The Attorneys also argue the trial court erred in granting the motion to dismiss on the ground that an equitable interest could not be partitioned. The trial court’s order, however, did not limit the basis of its dismissal to the Attorneys’ lack of standing to bring the partition action. Instead, it listed a number of grounds stated in the Garbades’ motion to dismiss and then granted the motion. Thus, the other grounds listed in the order are alternate grounds for dismissal of the case. Because the Attorneys failed to appeal these alternate grounds, they stand as the law of the case. In re: Morrison, 321 S.C. 370, 468 S.E.2d 651 (1996) (ruling which is not contested on appeal is the law of the case); Biales v. Young, 315 S.C. 166, 432 S.E.2d 482 (1993) (failure to argue alternative ground is abandonment of issue and precludes consideration on appeal): Columbia (SC) Teachers Federal Credit Union v. Newsome Chevrolet-Buick, 303 S.C. 162, 399 S.E.2d 444 (Ct.App.1990) (alternative ruling of trial court not excepted to, constitutes basis for affirming the trial court and is not reviewable on appeal). Accordingly, we affirm the trial court’s ruling on this issue.
Finally, the Attorneys contend the trial court erred in dismissing their complaint with prejudice instead of allowing them to amend. We disagree.
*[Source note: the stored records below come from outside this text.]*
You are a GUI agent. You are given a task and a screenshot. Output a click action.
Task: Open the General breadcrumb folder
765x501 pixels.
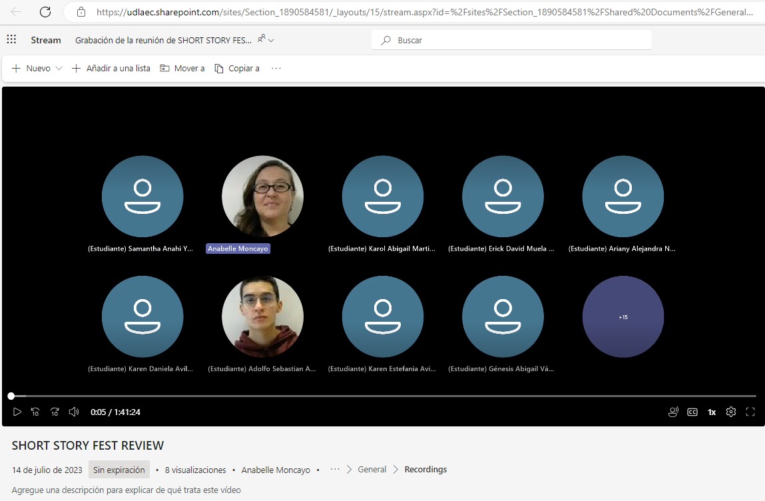(x=372, y=470)
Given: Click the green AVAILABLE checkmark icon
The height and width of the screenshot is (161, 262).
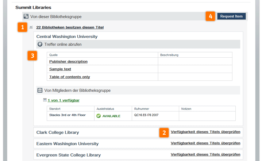Looking at the screenshot, I should [99, 116].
Prior to the adoption of the Rules of Civil Procedure,3 the South Carolina Supreme Court stated:
Ordinarily, when a demurrer is sustained for mere insufficiency, the complaint should not be absolutely dismissed, if the omission can be supplied by amendment, for the latter course saves the delay, trouble, and expense of bringing a new action. But, when the complaint shows affirmatively *191that plaintiff is not entitled to relief in any view of the case, dismissal of the action is proper; and, in such cases, the judgment of dismissal will bar another action for the same cause.
Owens v. Atlantic Coast Lumber Corp., 108 S.C. 258, 94 S.E. 15 (1917). See, e.g., A McCoy’s, Inc. v. Gamer, 281 S.C. 378, 315 S.E.2d 812 (Ct.App.1984) (affirming trial court’s dismissal with prejudice of appellant’s claim for alleged debt by decedent where appellant failed to file a properly attested claim against the estate).
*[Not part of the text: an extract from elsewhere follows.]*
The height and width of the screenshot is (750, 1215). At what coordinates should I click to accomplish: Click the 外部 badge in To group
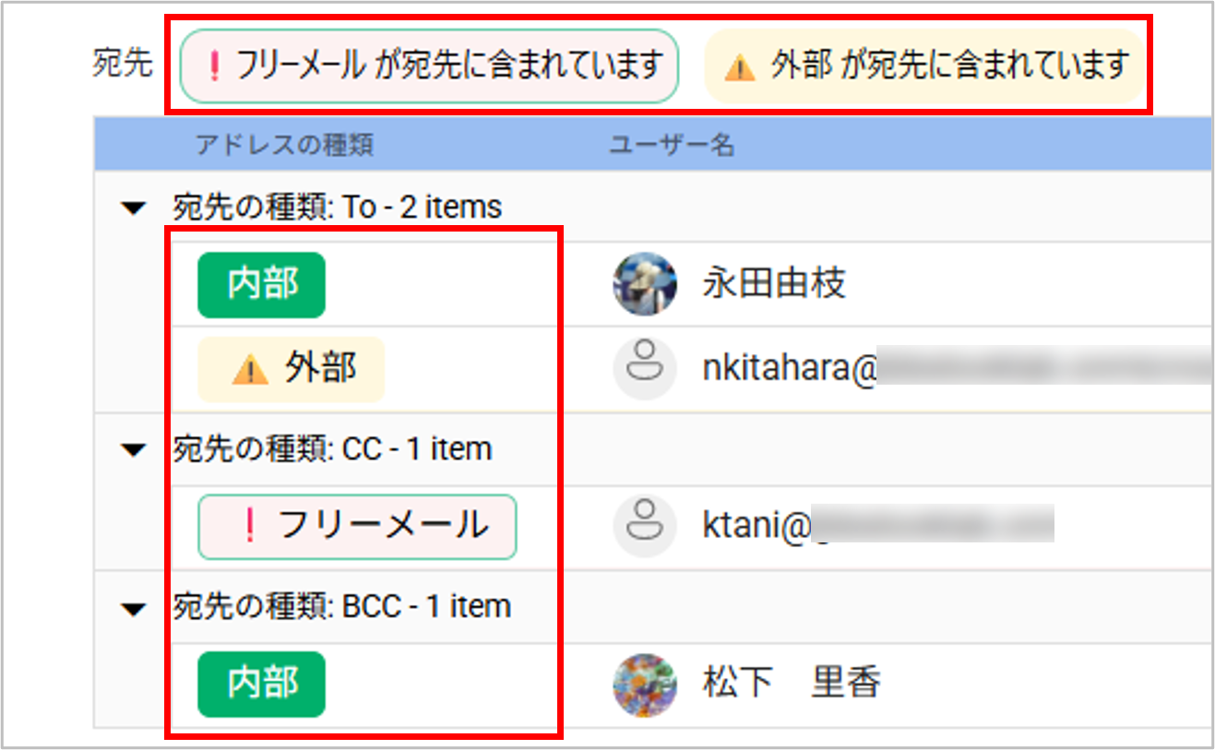pos(291,369)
The trial court’s dismissal of the complaint on the alternate grounds, including the statute of limitations and statute of frauds, is the law of the case. Clearly, under these grounds, the Attorneys are not entitled to relief in any view of the case. We, therefore, cannot say the trial court erred in dismissing the case with prejudice. Accordingly, the order below is
AFFIRMED.
GOOLSBY, J., concurs.
HOWARD, J., dissenting in a separate opinion.

. This section provides, in pertinent part, "All joint tenants and tenants in common who hold, jointly or in common, ... shall be compellable to make severance and partition of all such lands, tenements and hereditaments.”

. After asserting his clients had an equitable interest in the property the Garbades hold legal title to, counsel stated, "Our short answer to all of the other allegations is that all of those are affirmative defenses.” Counsel never argued the trial court could not consider affirmative defenses in deciding a 12(b)(6) motion.

. Port Royal Terminal Corp. v. South Carolina Ports Authority, 291 S.C. 130, 352 S.E.2d 482 (1987) ("There is no substantive difference between a demurrer on the ground a complaint fails to state facts sufficient to constitute a cause of action and a Rule 12(b)(6) motion to dismiss upon the same ground. Differences are procedural only and involve the time and manner of presentation.”).